Chicago Ensemble provides eclectic program with some rough edges

Wed Apr 30, 2014 at 1:14 pm

By Dennis Polkow

William Walton's Piano Quartet was performed Tuesday night by the Chicago Ensemble.
William Walton’s Piano Quartet was performed Tuesday night by the Chicago Ensemble.

There is always a domestic quality to Chicago Ensemble concerts, a reminder of the days when chamber music filled homes more than concert halls.

Not only are there foodstuffs to fortify the audience along with the music, but founder and pianist Gerald Rizzer acts as an affable host, offering verbal introductions before each of the pieces.

Tuesday night’s performance in Fourth Presbyterian Church’s Buchanan Hall was typical of the innovative programming we have come to expect from the Chicago Ensemble. Who else would present pieces by Max Reger and William Walton on the same program?

As Rizzer indicated in his remarks, Reger is part of the generation after Brahms and Wagner but unlike say, Mahler or Richard Strauss who followed Wagner, Reger was more steeped in the Brahms lineage. His music was once frequently found on concert programs, but not so much today.

Reger’s Serenade for flute, violin and viola, Op. 141a, comes across as a late Romantic homage to Mozart on steroids. There are also moments of polyphony in these three movements that mirror Reger’s fascination with Bach — he was also an organist and taught in Leipzig — along with touches of Mendelssohn. Violinist Olga Dubossarkaya Kaler and violist Karl Davies performed with a rather robust sound, and flutist Susan Levitin floated on top of the sonority with aplomb.

Beethoven’s Trio in E-flat Major, Op. 38, is the composer’s own arrangement of his Septet, Op. 20, written for his doctor. Three winds and four strings have been reduced to clarinet, cello and piano with remarkable economy and clarity and allowed clarinetist Elizandro Garcia-Montoya, cellist Andrew Snow and Rizzer a chance for individual expressivity that each seemed to relish. There was a false start before the Minuet and some key notes of the piano’s upper register sounded out of tune, but the Adagio cantabile that preceded it was performed with grace and beauty.

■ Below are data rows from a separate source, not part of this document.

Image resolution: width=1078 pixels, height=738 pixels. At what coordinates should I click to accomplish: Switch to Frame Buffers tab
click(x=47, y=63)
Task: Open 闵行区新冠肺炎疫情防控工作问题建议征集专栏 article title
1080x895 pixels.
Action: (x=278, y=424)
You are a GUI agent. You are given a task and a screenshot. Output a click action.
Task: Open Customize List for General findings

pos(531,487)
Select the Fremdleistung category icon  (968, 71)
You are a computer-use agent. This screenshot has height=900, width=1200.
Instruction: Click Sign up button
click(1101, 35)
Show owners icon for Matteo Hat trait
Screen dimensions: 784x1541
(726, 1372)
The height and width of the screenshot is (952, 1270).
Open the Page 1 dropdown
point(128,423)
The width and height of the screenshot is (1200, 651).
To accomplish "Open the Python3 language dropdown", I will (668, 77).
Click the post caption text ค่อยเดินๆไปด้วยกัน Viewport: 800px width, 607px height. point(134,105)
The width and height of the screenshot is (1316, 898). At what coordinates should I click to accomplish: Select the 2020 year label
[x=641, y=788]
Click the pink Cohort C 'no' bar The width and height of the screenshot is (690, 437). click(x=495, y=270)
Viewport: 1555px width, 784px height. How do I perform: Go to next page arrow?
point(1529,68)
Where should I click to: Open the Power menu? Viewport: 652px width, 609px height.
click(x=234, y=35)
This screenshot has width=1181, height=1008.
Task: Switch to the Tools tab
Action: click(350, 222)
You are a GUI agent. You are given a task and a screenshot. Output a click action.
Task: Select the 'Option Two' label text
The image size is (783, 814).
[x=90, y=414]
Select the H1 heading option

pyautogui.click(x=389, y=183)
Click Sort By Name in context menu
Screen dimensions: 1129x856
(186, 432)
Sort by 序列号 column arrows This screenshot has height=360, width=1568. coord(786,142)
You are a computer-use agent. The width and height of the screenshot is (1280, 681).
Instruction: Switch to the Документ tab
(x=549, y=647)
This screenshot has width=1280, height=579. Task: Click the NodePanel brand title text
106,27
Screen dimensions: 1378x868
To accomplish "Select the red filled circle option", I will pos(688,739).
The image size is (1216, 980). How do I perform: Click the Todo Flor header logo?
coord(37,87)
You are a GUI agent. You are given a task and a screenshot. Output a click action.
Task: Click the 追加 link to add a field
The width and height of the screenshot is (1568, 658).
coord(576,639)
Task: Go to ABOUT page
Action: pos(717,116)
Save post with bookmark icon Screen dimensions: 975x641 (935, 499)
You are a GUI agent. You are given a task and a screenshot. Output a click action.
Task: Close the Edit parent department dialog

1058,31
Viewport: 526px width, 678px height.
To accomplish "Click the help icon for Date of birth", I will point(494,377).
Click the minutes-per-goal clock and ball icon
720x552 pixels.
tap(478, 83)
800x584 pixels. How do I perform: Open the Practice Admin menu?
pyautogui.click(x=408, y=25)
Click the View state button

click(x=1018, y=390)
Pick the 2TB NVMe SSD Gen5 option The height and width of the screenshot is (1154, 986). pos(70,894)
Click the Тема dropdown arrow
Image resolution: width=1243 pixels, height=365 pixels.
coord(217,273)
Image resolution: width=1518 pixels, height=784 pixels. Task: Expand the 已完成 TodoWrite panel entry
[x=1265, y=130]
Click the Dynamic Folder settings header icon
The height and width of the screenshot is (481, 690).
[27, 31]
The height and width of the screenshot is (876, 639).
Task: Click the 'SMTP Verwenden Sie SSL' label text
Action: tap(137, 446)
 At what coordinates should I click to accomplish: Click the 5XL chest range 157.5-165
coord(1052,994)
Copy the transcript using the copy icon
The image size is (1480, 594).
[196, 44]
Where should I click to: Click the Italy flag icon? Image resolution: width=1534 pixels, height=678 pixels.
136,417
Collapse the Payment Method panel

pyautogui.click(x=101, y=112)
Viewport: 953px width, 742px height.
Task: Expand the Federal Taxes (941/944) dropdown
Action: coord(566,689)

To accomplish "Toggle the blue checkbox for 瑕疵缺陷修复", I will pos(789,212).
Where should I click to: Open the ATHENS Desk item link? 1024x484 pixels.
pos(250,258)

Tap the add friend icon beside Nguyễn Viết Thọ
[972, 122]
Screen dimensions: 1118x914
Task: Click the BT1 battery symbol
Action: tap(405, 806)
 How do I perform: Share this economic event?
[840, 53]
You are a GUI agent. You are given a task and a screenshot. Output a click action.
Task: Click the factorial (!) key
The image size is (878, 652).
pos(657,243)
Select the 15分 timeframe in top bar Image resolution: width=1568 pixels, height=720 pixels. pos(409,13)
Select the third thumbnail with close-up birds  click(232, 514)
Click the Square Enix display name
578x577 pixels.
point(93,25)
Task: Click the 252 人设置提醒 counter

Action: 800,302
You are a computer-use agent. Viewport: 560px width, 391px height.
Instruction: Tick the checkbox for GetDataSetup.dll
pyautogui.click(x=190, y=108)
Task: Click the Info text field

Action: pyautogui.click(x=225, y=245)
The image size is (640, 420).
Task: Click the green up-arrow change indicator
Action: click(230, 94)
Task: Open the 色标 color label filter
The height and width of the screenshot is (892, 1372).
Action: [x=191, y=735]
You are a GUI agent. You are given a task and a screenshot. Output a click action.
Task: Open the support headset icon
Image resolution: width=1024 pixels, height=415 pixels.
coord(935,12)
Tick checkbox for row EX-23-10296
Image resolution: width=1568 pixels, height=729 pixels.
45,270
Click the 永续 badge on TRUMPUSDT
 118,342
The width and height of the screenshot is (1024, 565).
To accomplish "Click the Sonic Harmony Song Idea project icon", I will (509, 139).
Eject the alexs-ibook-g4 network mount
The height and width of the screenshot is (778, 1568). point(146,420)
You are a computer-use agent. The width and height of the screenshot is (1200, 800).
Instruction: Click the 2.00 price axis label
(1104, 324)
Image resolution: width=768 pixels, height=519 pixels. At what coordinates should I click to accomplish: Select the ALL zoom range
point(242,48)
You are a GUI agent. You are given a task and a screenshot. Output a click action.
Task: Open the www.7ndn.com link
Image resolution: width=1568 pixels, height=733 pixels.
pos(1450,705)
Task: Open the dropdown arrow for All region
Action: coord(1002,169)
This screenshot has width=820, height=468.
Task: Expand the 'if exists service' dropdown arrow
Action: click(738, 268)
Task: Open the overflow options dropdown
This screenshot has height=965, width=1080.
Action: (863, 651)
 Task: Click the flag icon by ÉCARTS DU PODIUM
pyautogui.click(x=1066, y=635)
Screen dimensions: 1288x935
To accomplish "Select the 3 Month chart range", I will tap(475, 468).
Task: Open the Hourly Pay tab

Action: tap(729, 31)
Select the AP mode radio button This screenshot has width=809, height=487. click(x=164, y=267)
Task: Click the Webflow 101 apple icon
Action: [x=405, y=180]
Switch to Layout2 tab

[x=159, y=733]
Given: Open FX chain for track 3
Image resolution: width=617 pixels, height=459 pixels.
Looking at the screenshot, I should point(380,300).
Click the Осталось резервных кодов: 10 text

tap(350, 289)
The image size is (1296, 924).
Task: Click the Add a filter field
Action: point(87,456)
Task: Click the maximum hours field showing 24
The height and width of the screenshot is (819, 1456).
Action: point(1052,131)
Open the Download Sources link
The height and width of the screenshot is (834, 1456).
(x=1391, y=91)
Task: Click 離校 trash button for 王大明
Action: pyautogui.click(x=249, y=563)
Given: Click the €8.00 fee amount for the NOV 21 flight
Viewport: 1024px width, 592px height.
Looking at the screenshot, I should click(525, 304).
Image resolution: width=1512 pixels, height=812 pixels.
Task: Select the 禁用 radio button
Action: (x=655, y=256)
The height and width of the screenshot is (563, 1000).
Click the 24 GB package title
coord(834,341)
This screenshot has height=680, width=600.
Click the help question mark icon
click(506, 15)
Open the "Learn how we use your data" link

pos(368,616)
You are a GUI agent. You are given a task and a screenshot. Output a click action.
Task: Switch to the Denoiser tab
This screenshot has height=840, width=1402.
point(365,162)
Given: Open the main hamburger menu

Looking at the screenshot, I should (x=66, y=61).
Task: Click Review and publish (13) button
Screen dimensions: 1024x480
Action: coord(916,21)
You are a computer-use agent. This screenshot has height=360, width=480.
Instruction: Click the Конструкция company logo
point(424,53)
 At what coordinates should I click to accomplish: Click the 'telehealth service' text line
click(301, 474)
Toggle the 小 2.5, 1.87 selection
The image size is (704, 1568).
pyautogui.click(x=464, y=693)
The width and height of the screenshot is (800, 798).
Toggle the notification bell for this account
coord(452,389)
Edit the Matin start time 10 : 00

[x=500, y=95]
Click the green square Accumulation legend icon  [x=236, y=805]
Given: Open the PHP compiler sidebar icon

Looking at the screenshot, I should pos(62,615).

Ronn Yedidia’s Black Snow for flute, clarinet and piano was the winner of the Chicago Ensemble’s first score contest, done in 1992 for the 500th anniversary of Columbus’ expedition to the New World.

Composed in 1987 when Yedidia was still a student at Juilliard, the piece makes use of movements popular at the time, including minimalism and ambient music, but offers an imaginative take on them, particularly being more chromatic and harmonically adventurous than was common in those styles.

Here, too, there was a false start at the beginning of the middle section, but unlike the Beethoven where recovery occurred without a word, there was a complete breakdown in the performance. Rizzer indicated a return to the start of the work before continuing on; the first section was more confidently rendered the second time around.

The Walton Piano Quartet from 1921 reflects Walton’s fascination with Ravel and often comes off as Anglicized Impressionism. Much of the piece is in the Dorian mode, which is used to spin out melodies that are leaning towards the British folk sound that would characterize many of Walton’s later works.

The third movement makes use of the pentatonic scale and was nicely nuanced and restrained. The strings have a chance to sustain lines at the edge of their ordinary range, rendered with sensitivity and skill, before the Dorian mode returns for the finale’s frantic fugue.